Ask-xDD: RAG for Academic Publications
Built a RAG-powered chat interface that makes 17M+ scholarly articles queryable in natural language, bridging the gap between academic research and public understanding.
Overview
Ask-xDD is a conversational search system that lets users query a massive database of full-text scholarly articles through natural language. It combines dense passage retrieval with LLM reasoning to surface evidence-backed answers from academic literature.
Problem
Scholarly articles are locked behind copyright restrictions and technical jargon, making them inaccessible to non-experts. Meanwhile, misinformation spreads freely on social media. There was no easy way for the public or researchers outside a field to get evidence-based answers from the academic literature.
Approach
Implemented a retrieval-augmented generation (RAG) architecture: Dense Passage Retriever finds relevant content from the xDD database, then ChatGPT with ReAct prompting generates contextual answers grounded in the retrieved passages.
Constraints
- Must handle 17M+ full-text articles across diverse domains
- Answers must be grounded in retrieved passages, not LLM knowledge
- System must scale across geoscience, climate change, and COVID-19 topics
Key Decisions
RAG over fine-tuned LLM
With 17M+ articles constantly growing, retrieval-augmented generation keeps answers grounded in source material without expensive retraining. It also provides transparent citations.

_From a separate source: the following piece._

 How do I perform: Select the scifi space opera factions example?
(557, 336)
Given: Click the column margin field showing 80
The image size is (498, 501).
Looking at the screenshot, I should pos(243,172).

Dual retrieval backend with Weaviate and ElasticSearch
Weaviate handles semantic vector search while ElasticSearch provides keyword matching. Combining both ensures recall across different query types.
Result & Impact
- 17M+Articles indexed
Made academic literature conversationally accessible to non-experts, with initial coverage spanning geoscience, climate change, and COVID-19. Funded by DARPA and USGS.
Learnings
- Hybrid retrieval (semantic + keyword) significantly outperforms either approach alone on diverse academic queries.
- Grounding LLM responses in retrieved passages is essential for trust—users need to see where answers come from.